DO THIS ▸ Print the entries from the line containing "Viewport: 706px width, 468px" through the line containing "[x=40, y=279]" exactly as they appear, both ends included. Leave the pictures out.

* BEGIN *

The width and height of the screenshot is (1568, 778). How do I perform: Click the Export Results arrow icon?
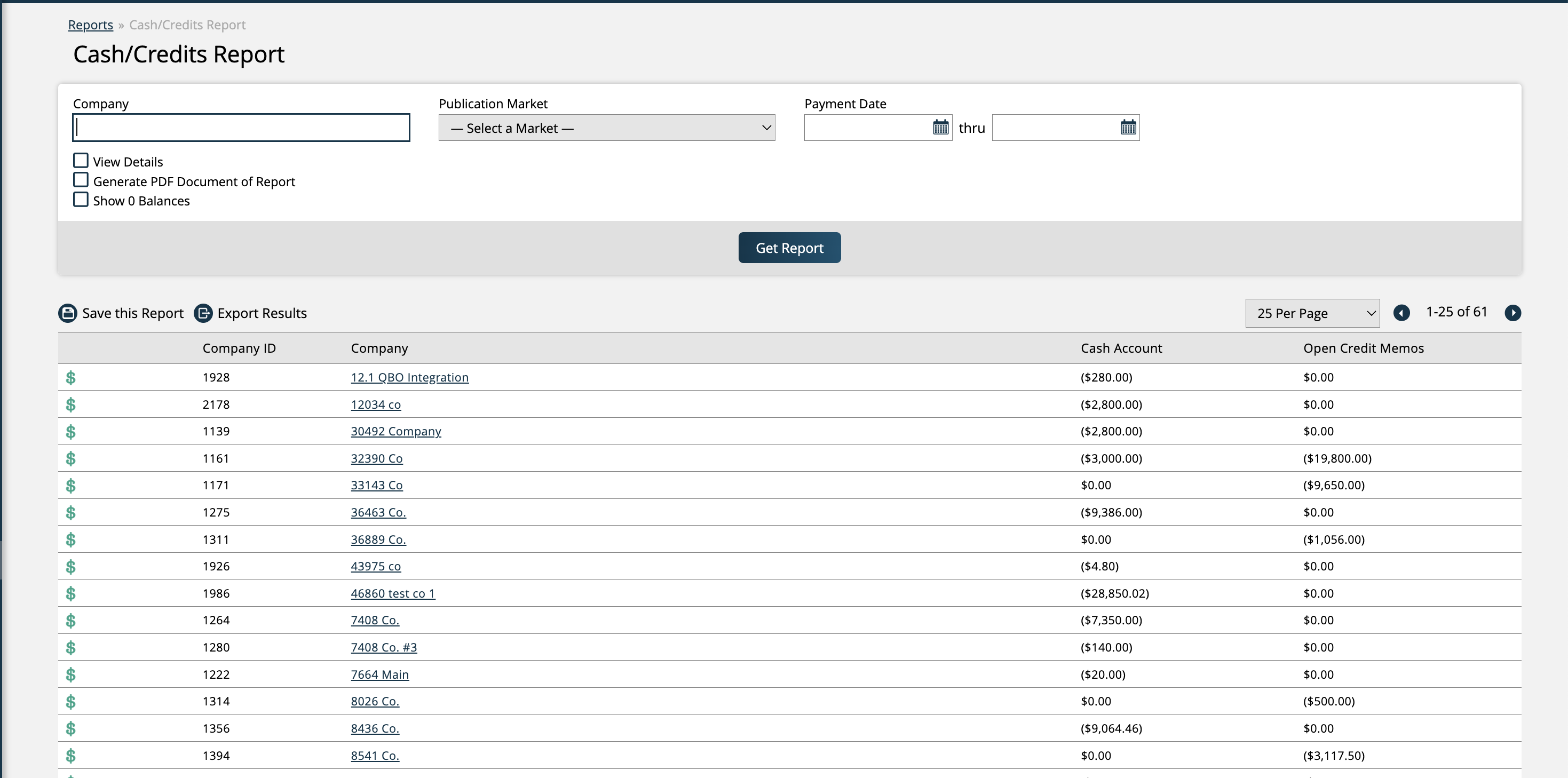tap(203, 313)
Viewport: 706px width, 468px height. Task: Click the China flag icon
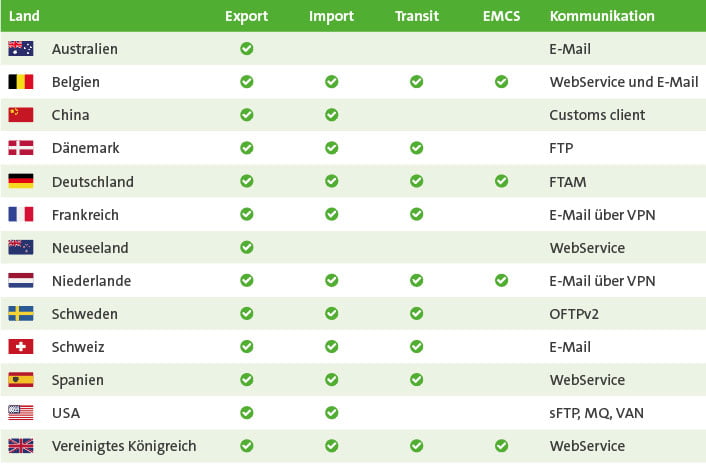[x=21, y=115]
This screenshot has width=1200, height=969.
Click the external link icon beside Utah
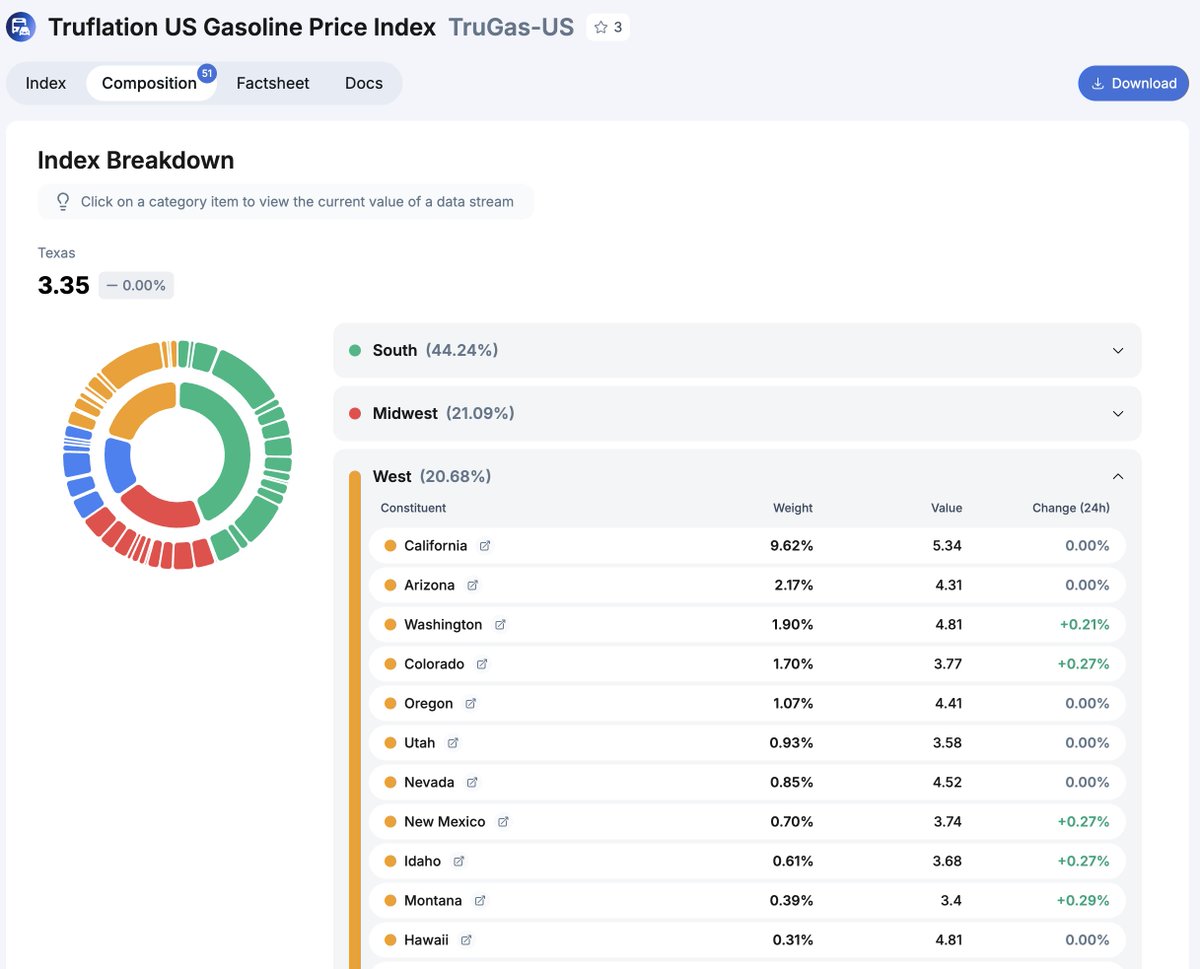pyautogui.click(x=454, y=742)
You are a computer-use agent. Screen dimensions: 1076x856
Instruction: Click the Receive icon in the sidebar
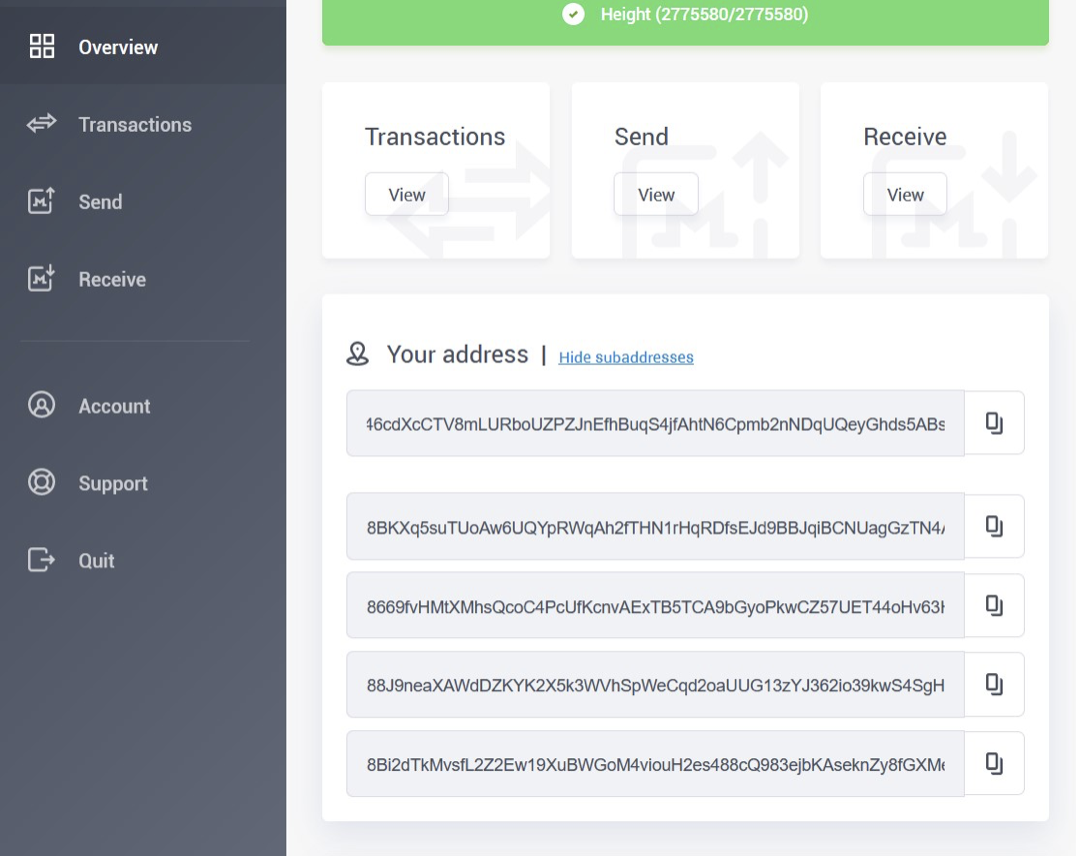[x=40, y=279]
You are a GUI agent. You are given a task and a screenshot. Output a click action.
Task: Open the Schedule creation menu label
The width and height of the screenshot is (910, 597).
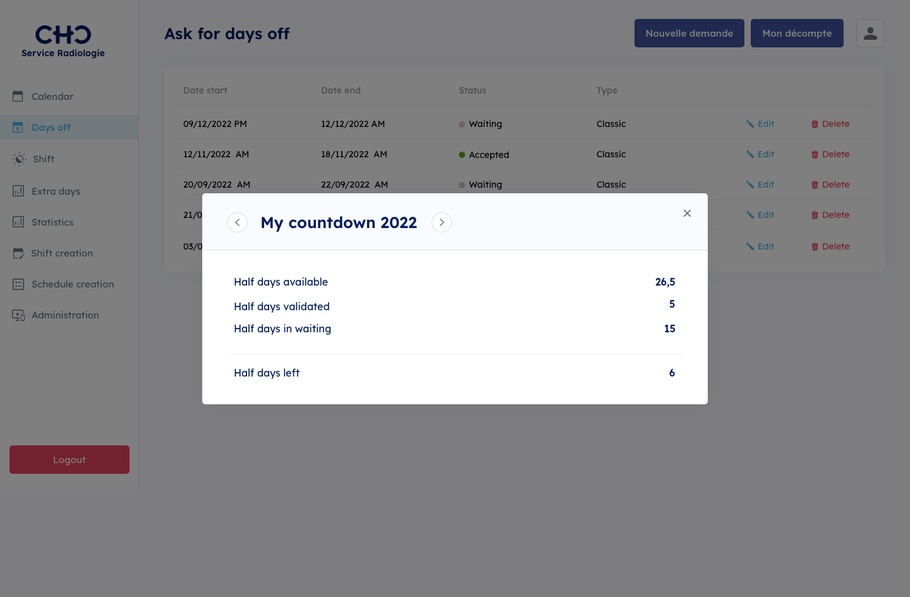tap(72, 284)
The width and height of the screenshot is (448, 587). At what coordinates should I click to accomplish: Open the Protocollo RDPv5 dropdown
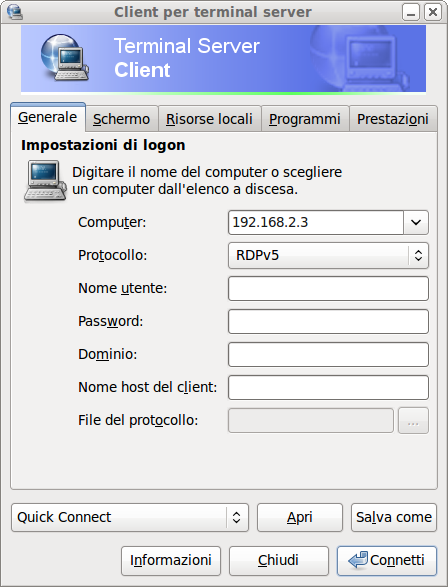(328, 255)
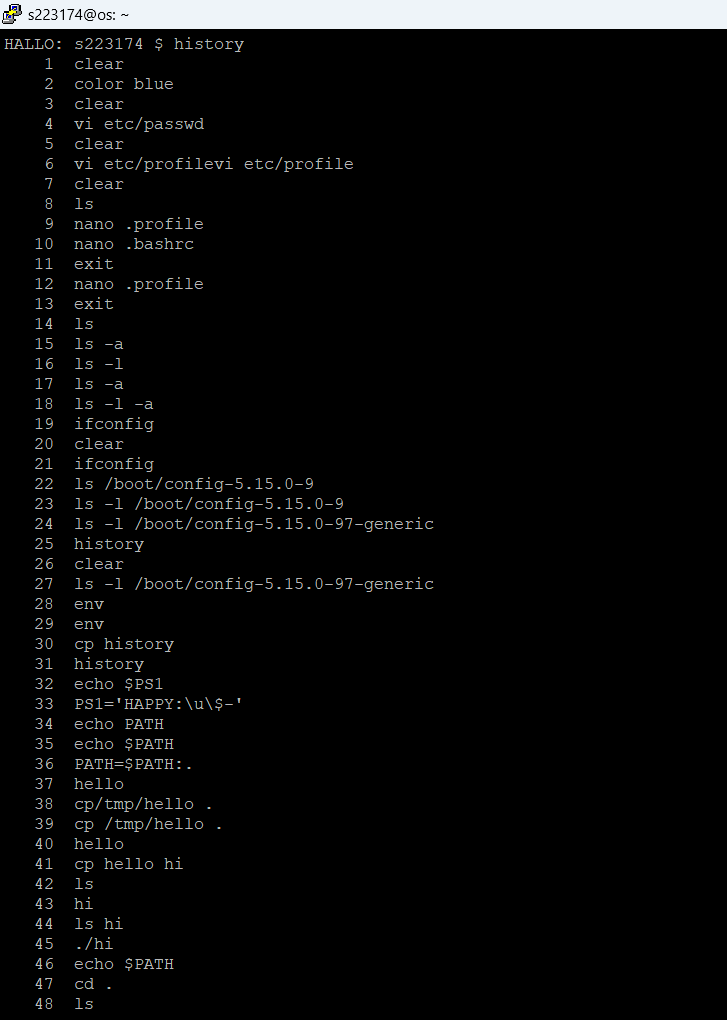Click the 'vi etc/passwd' command line

pos(138,124)
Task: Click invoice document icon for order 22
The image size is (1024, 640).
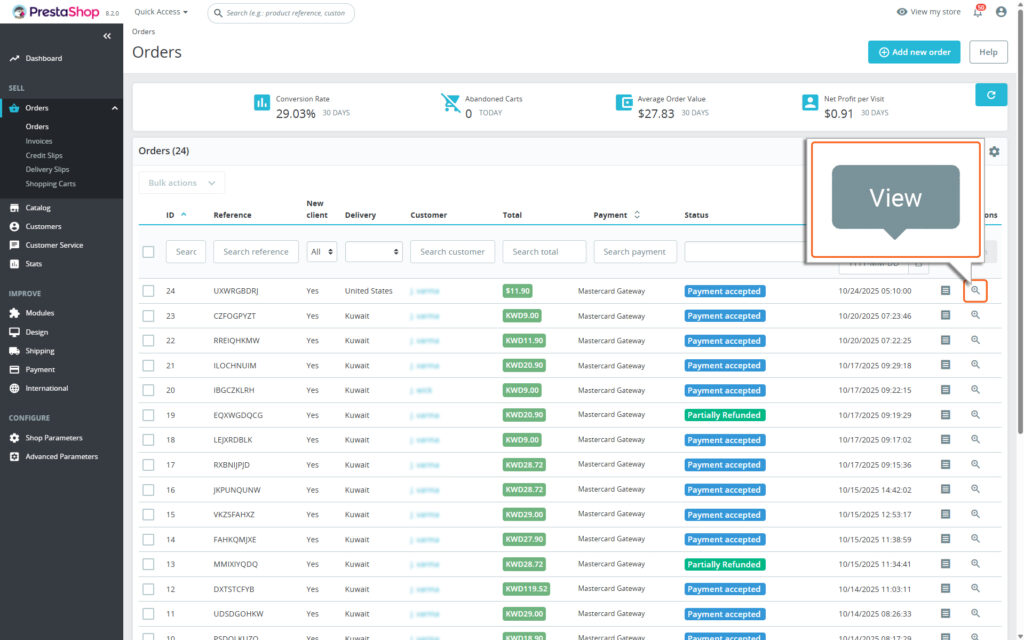Action: coord(945,341)
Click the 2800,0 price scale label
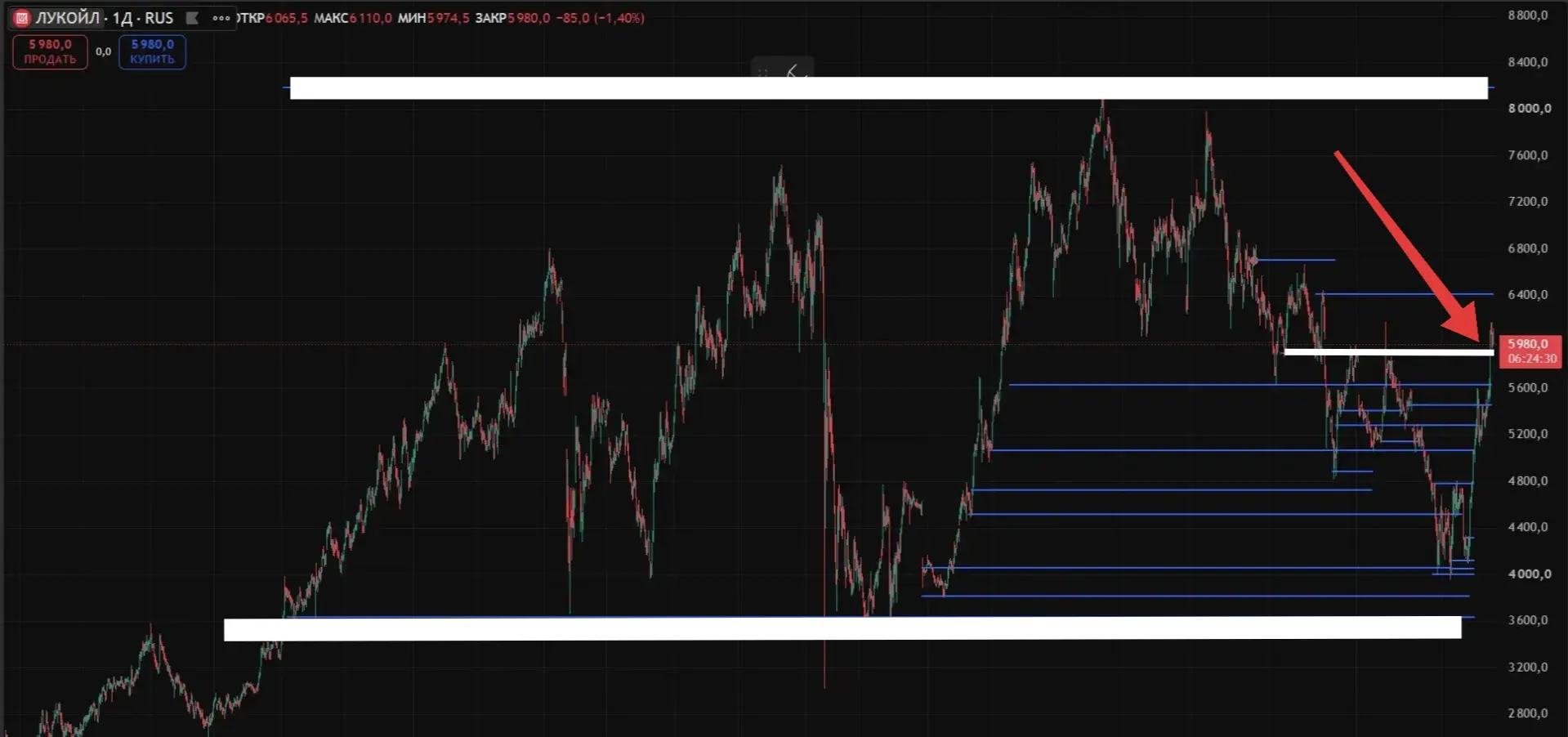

* END *

RESULT ▸
Viewport: 706px width, 468px height. Task: Click the China flag icon
[x=21, y=115]
This screenshot has width=1200, height=969.
Click the external link icon beside Utah
pyautogui.click(x=454, y=742)
You are a computer-use agent. Screen dimensions: 1076x856
Instruction: Click the Receive icon in the sidebar
[x=40, y=279]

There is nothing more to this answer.